What follows is an open letter to doctors of all kinds who have treated any adult with post-club feet. If you agree with what is contained herein, I hope you copy this letter and pass it on to those very doctors. The more voices of clubbies I hear, speaking with astonishingly similar life experiences, of the chronic pain and the multiple failed surgeries and other treatments, the more I am convinced it is up to us to shake the medical community out of its complacency and certainty. Its time they had cause to start learning from us, from the failures repeatedly being foisted on so many of us. We deserve better.We deserve to be heard.Loudly, if necessary.

You should feel free to copy the letter, sign your own name to it, change the age for better accuracy if you like. This is an open source piece of software, and I urge you to share it, pass it on. Make our voices heard.

Notumbo



Dear Doctors,

At the age of 16, I, like thousands of other kids born with talipes equino varus/valgus, I was shown the door by my pediatric orthopedist and pronounced cured. Yes, he used that exact word. Yet by the time I was 19, my real problems began, and have continued, with slight variations, to plague me with chronic pain, and increasing limitations, ever since. I am now 58 years old, and my knees have begun to succumb to the decades of pathomechanic deterioration. Yet, despite many, many attempts to get real relief, the only “solution” offered up by countless doctors is a triple arthrodesis – a fusion. Or maybe some hardware, or maybe another tendon transfer, or maybe something that will serve to build up even more scar tissue. This despite all the literature that demonstrates such a procedure (a fusion) would offer me five, maybe ten years of relief. Then, my ankles, knees, hips, back…They would all eventually deteriorate, and since such a prospect is already inevitable without such a fusion, I cannot see why it makes a bit of sense to follow such advice.

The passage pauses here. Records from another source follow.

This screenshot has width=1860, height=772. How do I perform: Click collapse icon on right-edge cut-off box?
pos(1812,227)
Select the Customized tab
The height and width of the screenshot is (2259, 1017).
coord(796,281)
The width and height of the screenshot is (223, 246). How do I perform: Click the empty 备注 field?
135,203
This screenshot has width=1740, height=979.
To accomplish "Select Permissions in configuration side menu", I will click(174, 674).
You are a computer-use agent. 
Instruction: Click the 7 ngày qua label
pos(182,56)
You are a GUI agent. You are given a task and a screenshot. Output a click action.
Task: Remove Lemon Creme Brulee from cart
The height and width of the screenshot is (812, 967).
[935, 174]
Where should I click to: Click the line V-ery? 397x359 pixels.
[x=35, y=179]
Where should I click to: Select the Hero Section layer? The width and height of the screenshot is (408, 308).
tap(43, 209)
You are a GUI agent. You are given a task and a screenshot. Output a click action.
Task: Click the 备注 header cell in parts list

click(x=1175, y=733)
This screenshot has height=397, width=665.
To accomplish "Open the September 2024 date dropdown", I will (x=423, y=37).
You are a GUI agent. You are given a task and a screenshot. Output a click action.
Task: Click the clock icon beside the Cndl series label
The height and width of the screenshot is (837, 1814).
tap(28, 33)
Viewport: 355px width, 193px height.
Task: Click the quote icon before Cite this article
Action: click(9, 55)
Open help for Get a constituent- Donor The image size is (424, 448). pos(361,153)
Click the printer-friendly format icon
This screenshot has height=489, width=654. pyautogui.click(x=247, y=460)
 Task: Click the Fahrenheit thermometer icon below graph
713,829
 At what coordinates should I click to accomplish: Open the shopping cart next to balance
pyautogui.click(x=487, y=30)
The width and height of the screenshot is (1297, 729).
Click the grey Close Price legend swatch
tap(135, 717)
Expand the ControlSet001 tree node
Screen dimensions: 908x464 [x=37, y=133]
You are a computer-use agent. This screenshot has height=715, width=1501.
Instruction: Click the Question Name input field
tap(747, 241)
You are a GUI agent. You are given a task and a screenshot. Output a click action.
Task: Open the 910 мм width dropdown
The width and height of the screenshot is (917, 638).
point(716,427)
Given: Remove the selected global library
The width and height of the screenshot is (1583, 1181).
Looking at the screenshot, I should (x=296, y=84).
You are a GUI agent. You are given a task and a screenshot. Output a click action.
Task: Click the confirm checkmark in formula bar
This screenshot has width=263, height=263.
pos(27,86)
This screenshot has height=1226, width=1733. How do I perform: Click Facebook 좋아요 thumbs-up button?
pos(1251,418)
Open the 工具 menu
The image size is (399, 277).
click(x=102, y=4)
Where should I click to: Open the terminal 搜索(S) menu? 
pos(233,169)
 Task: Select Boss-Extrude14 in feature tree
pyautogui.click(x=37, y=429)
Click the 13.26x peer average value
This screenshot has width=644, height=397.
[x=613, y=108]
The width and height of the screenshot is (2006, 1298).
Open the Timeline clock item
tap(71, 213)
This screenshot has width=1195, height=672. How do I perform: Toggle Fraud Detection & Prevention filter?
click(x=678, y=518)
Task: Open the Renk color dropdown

You see, here’s the problem we adults with post-club feet face, daily. We live in near-constant pain. We live with the knowledge that things are only going to continue downhill from here. We live with professionals giving us advice that is not based on any real research. We live knowing that the pediatric medical community and the adult medical communities never really speak to each other, at least not in the instance of talipes. The literature demonstrates this failure. With only two exceptions – a study by doctors utilizing the Ponsetti technique, and another by Dobbs, et. al., there is little evidence that, once we clubbies, as many of us refer to ourselves, are seen as a resource for learning better approaches to the treatment of club feet. And, we live hearing the parents of new children born with talipes wanting reassurances, yet not being told their child has a nearly equal chance of living their life with chronic pain. This is a grave disservice to those children, and a lie to their parents. Because one day, when their child is twenty, thirty, forty years old, they will learn how they were deceived. And if my mother is any indication, they are either going to be very angry, or they are going to feel deep guilt that maybe they should have sought other solutions.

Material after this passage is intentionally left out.